Al-Ahram Hebdo : Alors qu’Ankara semble tenter un certain changement dans sa politique étrangère, une crise diplomatique est née avec l’Europe suite à l’incident protocolaire qui a eu lieu lors de la visite de la présidente de la Commission de l’Union européenne et du président du Conseil européen, mardi 6 avril. Que signifie cela ?
Al-Sayed Ali Abou Farha : Cette attitude envers la présidente de la Commission de l’Union européenne, Ursula van der Leyen, qui entamait une visite à Ankara avec le président du Conseil européen, Charles Michel, en Turquie, pour tenter d’impulser un nouveau départ aux relations avec la Turquie, n’est pas à mon avis une simple erreur par inadvertance. La Turquie sait bien comment préparer une telle visite et connaît parfaitement les règles protocolaires. De même, le président turc est au pouvoir depuis plus de 17 ans, et donc il est habitué au protocole des visites de ce genre. Une telle erreur pour une visite tant attendue soulève des interrogations. Donc, le fait de laisser la présidente de la commission restée debout face au président turc et au président du Conseil européen donne un indice ou un message qu’Erdogan veut envoyer : il veut dire que même s’il veut sérieusement un rapprochement avec l’Union Européenne (UE), il reste fort et n’acceptera pas de se soumettre à des conditions. En réalité, cette attitude est reliée à la personnalité du président, caractérisée par une certaine arrogance.

◇ ◇ ◇ ◇

Vos consignes
Rédigez la suite de l'entretien sur l'incident protocolaire survenu à Ankara, en reprenant après la dernière phrase du passage présenté.

Lignes extraites
◇ ◇ ◇ ◇

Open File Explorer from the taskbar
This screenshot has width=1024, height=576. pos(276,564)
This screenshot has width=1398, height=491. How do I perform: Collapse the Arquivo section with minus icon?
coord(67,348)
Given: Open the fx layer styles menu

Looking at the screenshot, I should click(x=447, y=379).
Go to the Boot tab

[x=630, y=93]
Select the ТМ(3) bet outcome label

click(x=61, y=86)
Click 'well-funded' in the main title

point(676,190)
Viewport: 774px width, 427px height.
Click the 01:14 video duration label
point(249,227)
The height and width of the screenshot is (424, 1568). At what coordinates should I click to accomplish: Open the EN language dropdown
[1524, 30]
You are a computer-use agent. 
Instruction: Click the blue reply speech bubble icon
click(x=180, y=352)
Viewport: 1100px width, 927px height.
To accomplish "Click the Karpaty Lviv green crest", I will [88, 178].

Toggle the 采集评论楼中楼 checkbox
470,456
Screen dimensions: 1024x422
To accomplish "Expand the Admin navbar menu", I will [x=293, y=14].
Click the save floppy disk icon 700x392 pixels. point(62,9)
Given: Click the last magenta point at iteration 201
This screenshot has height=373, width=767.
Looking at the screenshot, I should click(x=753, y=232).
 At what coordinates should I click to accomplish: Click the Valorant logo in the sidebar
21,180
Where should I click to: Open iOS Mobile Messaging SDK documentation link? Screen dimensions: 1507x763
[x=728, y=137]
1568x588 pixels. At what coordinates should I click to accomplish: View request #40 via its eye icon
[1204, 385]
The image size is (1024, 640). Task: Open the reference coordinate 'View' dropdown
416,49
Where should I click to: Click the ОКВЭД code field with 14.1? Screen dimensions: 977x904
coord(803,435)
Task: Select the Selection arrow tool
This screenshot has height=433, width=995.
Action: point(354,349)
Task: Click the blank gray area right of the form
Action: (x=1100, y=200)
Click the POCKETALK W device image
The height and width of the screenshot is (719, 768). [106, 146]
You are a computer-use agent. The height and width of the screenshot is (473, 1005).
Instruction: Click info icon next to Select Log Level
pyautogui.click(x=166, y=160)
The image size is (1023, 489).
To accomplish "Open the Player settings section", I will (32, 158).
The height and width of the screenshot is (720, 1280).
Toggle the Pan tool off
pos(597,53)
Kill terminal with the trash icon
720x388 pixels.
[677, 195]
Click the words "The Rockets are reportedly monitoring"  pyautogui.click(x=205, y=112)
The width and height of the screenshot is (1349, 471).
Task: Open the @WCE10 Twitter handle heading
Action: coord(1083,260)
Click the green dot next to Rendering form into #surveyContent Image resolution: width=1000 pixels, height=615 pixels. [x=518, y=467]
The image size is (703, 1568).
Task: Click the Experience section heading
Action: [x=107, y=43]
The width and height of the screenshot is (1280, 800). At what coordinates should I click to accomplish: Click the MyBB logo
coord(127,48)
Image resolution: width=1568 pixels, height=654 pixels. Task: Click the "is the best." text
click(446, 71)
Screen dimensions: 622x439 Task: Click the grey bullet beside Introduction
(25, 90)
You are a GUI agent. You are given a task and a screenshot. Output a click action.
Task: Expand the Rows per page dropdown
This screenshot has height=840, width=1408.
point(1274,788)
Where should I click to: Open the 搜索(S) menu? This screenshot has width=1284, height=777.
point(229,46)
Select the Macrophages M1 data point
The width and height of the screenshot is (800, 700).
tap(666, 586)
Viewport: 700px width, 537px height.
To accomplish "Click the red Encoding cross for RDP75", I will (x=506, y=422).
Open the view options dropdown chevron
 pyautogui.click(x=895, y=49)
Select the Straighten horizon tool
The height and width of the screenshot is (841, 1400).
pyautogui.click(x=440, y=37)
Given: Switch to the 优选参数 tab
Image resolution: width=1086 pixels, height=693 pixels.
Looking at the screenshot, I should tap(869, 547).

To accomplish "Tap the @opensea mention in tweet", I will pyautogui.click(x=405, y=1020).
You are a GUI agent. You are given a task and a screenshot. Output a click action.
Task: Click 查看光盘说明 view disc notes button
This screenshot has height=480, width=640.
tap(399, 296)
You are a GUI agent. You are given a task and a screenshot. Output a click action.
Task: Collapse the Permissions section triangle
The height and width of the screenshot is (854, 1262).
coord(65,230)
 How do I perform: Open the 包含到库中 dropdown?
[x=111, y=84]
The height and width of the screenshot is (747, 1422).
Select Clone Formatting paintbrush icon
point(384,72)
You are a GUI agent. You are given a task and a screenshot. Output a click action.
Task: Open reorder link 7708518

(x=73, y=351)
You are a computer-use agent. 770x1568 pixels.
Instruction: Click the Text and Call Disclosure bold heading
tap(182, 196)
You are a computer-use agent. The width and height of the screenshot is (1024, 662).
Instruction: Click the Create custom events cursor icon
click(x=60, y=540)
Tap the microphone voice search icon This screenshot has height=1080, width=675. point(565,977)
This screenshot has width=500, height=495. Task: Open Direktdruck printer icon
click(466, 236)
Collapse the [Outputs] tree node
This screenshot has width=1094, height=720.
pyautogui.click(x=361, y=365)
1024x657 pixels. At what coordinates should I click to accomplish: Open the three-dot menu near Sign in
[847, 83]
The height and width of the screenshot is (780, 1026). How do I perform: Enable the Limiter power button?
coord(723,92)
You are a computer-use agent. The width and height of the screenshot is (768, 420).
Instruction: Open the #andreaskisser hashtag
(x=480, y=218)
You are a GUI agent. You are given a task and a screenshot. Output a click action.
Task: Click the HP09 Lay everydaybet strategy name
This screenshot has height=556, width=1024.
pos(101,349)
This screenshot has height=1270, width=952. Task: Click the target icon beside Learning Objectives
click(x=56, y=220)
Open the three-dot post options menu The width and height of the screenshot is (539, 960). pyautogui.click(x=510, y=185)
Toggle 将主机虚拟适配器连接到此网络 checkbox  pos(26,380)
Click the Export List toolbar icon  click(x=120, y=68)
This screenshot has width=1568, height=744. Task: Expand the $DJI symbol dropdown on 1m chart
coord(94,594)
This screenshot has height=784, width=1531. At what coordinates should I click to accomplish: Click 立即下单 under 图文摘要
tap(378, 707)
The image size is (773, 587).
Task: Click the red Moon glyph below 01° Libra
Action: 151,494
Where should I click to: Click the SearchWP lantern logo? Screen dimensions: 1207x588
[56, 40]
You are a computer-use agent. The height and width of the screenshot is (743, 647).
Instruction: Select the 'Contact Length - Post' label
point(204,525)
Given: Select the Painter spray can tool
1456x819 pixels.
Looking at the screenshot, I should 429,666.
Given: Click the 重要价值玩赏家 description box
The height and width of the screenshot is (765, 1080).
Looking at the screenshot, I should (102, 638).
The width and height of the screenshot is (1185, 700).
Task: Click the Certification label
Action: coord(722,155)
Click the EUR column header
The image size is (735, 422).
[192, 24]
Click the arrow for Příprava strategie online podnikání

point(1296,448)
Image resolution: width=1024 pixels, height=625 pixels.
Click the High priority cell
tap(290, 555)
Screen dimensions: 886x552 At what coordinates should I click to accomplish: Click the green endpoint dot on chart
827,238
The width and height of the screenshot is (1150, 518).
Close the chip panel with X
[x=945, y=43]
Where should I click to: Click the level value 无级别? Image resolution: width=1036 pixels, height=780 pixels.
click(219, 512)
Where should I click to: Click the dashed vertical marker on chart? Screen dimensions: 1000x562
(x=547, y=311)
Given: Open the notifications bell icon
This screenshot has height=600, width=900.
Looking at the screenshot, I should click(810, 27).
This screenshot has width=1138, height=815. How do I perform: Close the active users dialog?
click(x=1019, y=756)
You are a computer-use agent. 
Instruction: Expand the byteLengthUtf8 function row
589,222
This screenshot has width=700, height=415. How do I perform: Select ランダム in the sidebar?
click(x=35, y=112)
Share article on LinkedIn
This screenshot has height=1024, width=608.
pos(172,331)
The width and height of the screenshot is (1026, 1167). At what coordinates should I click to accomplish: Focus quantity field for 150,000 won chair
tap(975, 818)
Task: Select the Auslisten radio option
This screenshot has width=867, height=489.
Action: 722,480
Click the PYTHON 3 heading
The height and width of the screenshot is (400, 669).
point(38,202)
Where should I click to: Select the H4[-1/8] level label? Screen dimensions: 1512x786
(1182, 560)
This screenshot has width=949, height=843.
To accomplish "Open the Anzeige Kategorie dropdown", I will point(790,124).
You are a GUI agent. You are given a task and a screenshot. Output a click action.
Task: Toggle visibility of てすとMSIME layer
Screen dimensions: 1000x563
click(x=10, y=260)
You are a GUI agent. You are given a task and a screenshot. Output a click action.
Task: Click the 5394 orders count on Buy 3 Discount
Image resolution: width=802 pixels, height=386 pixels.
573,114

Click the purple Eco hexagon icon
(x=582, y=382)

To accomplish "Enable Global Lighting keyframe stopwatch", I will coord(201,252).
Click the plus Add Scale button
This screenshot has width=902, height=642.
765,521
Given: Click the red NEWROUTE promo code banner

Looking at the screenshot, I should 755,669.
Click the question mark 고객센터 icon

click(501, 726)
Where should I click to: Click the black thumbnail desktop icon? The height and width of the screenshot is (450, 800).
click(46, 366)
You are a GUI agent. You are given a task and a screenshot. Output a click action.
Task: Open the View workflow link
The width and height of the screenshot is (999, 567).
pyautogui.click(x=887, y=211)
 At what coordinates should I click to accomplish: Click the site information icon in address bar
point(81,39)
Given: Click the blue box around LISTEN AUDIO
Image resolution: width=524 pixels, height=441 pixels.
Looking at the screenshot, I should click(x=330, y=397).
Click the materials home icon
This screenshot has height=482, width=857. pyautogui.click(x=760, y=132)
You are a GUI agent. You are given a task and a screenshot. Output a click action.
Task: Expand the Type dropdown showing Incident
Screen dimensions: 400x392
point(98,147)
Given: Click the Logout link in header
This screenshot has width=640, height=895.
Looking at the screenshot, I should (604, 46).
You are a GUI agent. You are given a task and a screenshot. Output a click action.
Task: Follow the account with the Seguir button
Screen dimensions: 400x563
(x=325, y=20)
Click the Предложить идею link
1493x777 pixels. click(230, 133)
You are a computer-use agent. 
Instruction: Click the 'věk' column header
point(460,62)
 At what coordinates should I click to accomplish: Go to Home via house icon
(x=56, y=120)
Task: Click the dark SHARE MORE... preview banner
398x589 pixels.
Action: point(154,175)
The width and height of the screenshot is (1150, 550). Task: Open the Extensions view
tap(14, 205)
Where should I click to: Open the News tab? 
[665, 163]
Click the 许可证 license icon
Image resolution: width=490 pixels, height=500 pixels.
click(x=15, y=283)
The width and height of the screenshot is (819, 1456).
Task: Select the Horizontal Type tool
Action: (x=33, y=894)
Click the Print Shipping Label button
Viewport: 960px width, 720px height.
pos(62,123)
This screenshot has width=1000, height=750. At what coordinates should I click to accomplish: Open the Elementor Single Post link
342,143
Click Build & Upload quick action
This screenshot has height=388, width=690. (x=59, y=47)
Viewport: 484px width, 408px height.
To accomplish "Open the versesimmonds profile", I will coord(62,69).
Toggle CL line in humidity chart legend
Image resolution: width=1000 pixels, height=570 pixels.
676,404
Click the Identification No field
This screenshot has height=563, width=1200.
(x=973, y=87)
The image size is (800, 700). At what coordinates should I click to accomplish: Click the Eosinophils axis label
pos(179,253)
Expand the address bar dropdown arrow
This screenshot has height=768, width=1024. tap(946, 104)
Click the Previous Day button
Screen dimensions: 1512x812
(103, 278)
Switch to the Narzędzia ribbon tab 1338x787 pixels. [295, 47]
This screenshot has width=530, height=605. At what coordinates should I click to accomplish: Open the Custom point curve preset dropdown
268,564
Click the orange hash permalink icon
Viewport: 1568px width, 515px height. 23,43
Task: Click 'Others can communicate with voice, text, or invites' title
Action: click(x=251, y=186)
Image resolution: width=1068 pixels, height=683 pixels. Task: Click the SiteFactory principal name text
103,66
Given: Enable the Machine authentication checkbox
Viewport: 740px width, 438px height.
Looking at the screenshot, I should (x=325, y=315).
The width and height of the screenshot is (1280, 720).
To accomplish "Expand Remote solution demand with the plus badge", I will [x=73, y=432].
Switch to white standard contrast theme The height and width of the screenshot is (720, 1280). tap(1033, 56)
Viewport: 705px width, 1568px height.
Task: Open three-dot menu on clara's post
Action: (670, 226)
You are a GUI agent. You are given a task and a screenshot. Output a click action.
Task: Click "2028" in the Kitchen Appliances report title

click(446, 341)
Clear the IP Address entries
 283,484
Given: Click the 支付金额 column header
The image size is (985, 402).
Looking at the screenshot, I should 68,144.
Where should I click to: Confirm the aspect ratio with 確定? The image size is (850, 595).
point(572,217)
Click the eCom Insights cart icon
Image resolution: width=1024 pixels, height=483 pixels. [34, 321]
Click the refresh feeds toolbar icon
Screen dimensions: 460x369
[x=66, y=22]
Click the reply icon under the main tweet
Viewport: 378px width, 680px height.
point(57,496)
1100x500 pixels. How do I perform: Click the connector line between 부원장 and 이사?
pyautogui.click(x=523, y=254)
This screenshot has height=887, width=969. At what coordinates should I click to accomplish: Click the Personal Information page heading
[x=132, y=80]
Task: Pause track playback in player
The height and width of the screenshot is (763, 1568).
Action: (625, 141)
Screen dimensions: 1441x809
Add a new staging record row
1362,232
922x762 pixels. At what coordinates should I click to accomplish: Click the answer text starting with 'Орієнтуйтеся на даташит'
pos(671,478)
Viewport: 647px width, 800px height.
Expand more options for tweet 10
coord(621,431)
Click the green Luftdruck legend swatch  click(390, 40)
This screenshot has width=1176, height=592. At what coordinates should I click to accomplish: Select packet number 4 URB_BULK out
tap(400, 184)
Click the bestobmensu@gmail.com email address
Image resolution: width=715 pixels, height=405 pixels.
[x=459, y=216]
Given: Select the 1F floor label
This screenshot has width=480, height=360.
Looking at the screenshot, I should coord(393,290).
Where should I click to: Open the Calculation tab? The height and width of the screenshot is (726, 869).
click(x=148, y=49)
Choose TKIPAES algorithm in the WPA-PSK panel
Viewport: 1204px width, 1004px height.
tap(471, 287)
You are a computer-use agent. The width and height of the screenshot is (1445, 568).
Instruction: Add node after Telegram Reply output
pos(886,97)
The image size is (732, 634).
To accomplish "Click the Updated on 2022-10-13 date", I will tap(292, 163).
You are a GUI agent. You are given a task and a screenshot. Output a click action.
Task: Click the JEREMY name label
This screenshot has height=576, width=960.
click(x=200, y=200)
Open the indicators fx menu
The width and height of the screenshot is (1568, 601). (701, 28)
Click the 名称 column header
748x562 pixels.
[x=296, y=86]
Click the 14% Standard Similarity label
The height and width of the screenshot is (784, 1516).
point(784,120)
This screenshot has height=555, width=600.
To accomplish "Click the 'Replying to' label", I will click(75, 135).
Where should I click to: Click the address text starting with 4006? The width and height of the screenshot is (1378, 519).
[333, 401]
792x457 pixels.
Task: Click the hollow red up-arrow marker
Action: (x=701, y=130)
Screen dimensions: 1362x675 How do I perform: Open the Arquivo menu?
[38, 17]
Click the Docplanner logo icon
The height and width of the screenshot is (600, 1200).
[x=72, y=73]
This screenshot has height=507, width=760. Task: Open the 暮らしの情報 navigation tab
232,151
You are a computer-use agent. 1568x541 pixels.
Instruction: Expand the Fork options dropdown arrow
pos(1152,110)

◇ ◇ ◇ ◇

Résultat
— Quel est donc l’impact de cette attitude sur les tentatives de rapprochement entre Ankara et l’UE, après une longue période de froid ?
— Cette visite était attendue depuis longtemps. Les dirigeants de l’UE sont venus pour tenter d’impulser un nouveau départ aux relations après la promesse turque de promouvoir un « agenda positif ». Je pense donc que les tentatives de rapprochement se poursuivront, surtout que les deux côtés ont besoin l’un de l’autre. En raison de la pandémie de Covid-19, il y a eu d’importantes pertes humaines en Europe, tandis que la Turquie a une importante main-d’oeuvre et des marchandises bon marché dont l’UE a besoin. En revanche, le désir turc d’adhérer à l’UE, qui date depuis les années 1960, ne sera sans doute jamais réalisé.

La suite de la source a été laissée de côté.